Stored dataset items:
######

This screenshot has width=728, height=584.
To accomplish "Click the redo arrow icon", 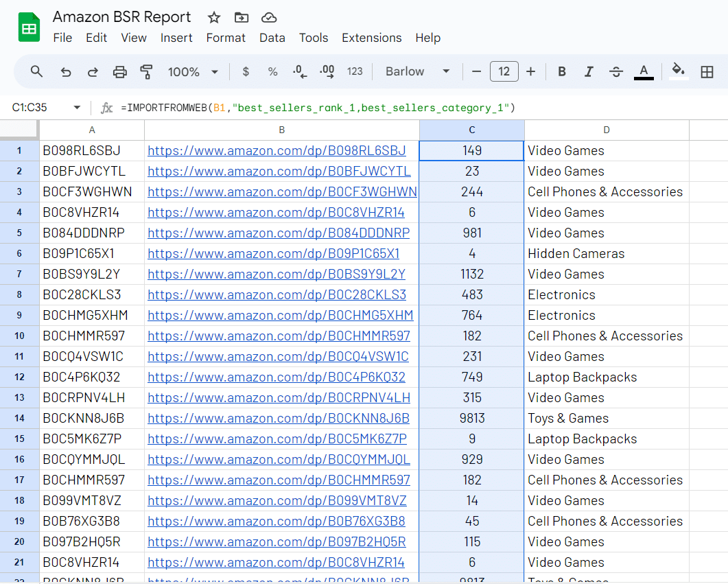I will click(93, 71).
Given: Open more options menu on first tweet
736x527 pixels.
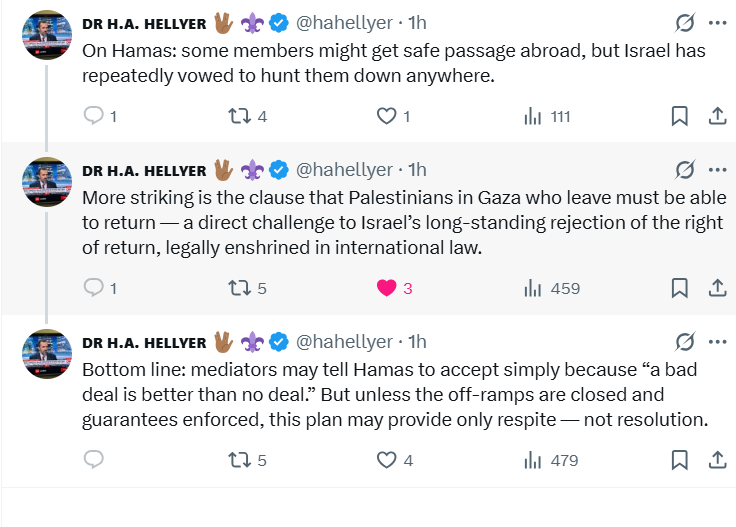Looking at the screenshot, I should [x=717, y=23].
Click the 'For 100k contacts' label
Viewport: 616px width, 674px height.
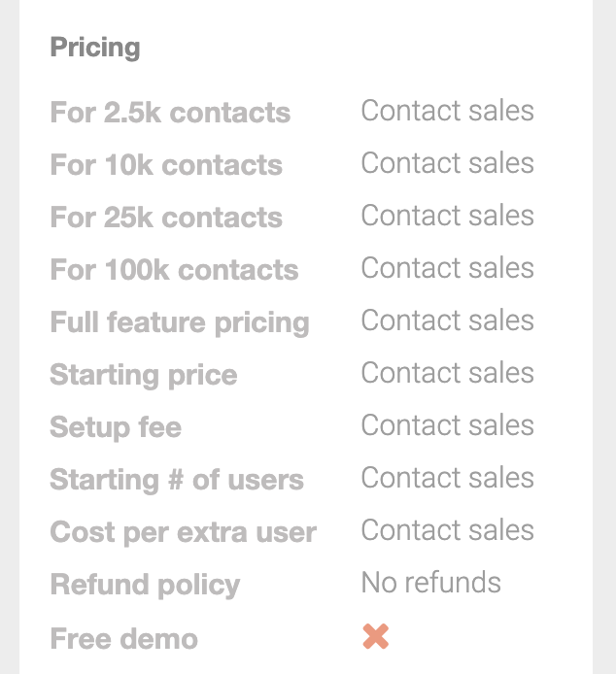174,270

######

_Activity:_ Every picture stays out; reproduce exactly the lines from the one with "Given: Open more options menu on first tweet" through the last line of the data above.

_Answer for the task:_
Given: Open more options menu on first tweet
736x527 pixels.
Looking at the screenshot, I should [x=717, y=23].
Click the 'For 100k contacts' label
Viewport: 616px width, 674px height.
174,270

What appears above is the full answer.